Please copy out every one of the following items word for word.

(Records from a dataset)
☆ ☆ ☆ ☆ ☆ ☆ ☆
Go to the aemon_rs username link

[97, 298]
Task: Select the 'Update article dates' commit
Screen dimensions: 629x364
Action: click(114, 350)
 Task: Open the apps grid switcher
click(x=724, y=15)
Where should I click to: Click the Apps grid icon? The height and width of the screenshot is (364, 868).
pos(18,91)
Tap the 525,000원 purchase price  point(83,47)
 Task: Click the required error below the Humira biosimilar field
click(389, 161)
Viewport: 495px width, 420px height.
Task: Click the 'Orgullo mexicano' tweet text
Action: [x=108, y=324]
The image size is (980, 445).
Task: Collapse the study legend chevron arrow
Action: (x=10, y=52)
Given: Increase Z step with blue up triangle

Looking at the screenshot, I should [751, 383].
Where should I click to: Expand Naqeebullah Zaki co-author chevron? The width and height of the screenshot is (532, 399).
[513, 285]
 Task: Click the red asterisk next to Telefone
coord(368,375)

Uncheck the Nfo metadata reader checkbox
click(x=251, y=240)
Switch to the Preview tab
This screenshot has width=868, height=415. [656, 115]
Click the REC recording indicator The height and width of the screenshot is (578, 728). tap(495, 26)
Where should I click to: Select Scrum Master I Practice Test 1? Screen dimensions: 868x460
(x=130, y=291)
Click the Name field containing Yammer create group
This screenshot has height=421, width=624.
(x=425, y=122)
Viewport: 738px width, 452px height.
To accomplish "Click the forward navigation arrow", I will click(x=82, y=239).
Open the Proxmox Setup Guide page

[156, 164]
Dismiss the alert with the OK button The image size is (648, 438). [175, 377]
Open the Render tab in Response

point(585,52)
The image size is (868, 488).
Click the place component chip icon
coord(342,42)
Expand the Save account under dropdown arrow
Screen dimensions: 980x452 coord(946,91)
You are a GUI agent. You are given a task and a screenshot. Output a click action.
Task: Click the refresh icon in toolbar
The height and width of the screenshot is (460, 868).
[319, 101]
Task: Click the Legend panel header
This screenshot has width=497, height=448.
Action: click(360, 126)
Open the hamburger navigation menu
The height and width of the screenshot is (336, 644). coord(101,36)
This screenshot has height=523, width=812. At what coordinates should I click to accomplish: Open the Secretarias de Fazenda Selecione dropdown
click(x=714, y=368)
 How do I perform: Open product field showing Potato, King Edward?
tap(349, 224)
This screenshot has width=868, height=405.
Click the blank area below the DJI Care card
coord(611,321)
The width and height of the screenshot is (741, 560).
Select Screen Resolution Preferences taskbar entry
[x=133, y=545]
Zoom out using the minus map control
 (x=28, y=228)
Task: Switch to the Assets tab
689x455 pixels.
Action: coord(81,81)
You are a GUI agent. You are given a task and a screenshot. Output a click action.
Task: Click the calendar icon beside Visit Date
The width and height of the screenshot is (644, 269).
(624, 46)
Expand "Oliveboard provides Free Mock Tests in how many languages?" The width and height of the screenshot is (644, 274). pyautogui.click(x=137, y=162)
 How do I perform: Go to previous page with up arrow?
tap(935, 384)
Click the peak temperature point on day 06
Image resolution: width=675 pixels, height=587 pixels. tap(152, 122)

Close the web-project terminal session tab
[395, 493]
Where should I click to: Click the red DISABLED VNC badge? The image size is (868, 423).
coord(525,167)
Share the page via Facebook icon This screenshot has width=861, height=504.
☆ ☆ ☆ ☆ ☆ ☆ ☆
(Complete answer)
Go to the aemon_rs username link

[97, 298]
Task: Select the 'Update article dates' commit
Screen dimensions: 629x364
Action: click(114, 350)
 Task: Open the apps grid switcher
click(x=724, y=15)
Where should I click to: Click the Apps grid icon? The height and width of the screenshot is (364, 868).
pos(18,91)
Tap the 525,000원 purchase price  point(83,47)
 Task: Click the required error below the Humira biosimilar field
click(389, 161)
Viewport: 495px width, 420px height.
Task: Click the 'Orgullo mexicano' tweet text
Action: [x=108, y=324]
The image size is (980, 445).
Task: Collapse the study legend chevron arrow
Action: (x=10, y=52)
Given: Increase Z step with blue up triangle

Looking at the screenshot, I should [751, 383].
Where should I click to: Expand Naqeebullah Zaki co-author chevron? The width and height of the screenshot is (532, 399).
[513, 285]
 Task: Click the red asterisk next to Telefone
coord(368,375)

Uncheck the Nfo metadata reader checkbox
click(x=251, y=240)
Switch to the Preview tab
This screenshot has width=868, height=415. [656, 115]
Click the REC recording indicator The height and width of the screenshot is (578, 728). tap(495, 26)
Where should I click to: Select Scrum Master I Practice Test 1? Screen dimensions: 868x460
(x=130, y=291)
Click the Name field containing Yammer create group
This screenshot has height=421, width=624.
(x=425, y=122)
Viewport: 738px width, 452px height.
To accomplish "Click the forward navigation arrow", I will click(x=82, y=239).
Open the Proxmox Setup Guide page

[156, 164]
Dismiss the alert with the OK button The image size is (648, 438). [175, 377]
Open the Render tab in Response

point(585,52)
The image size is (868, 488).
Click the place component chip icon
coord(342,42)
Expand the Save account under dropdown arrow
Screen dimensions: 980x452 coord(946,91)
You are a GUI agent. You are given a task and a screenshot. Output a click action.
Task: Click the refresh icon in toolbar
The height and width of the screenshot is (460, 868).
[319, 101]
Task: Click the Legend panel header
This screenshot has width=497, height=448.
Action: click(360, 126)
Open the hamburger navigation menu
The height and width of the screenshot is (336, 644). coord(101,36)
This screenshot has height=523, width=812. At what coordinates should I click to accomplish: Open the Secretarias de Fazenda Selecione dropdown
click(x=714, y=368)
 How do I perform: Open product field showing Potato, King Edward?
tap(349, 224)
This screenshot has width=868, height=405.
Click the blank area below the DJI Care card
coord(611,321)
The width and height of the screenshot is (741, 560).
Select Screen Resolution Preferences taskbar entry
[x=133, y=545]
Zoom out using the minus map control
 (x=28, y=228)
Task: Switch to the Assets tab
689x455 pixels.
Action: coord(81,81)
You are a GUI agent. You are given a task and a screenshot. Output a click action.
Task: Click the calendar icon beside Visit Date
The width and height of the screenshot is (644, 269).
(624, 46)
Expand "Oliveboard provides Free Mock Tests in how many languages?" The width and height of the screenshot is (644, 274). pyautogui.click(x=137, y=162)
 How do I perform: Go to previous page with up arrow?
tap(935, 384)
Click the peak temperature point on day 06
Image resolution: width=675 pixels, height=587 pixels. tap(152, 122)

Close the web-project terminal session tab
[395, 493]
Where should I click to: Click the red DISABLED VNC badge? The image size is (868, 423).
coord(525,167)
Share the page via Facebook icon This screenshot has width=861, height=504.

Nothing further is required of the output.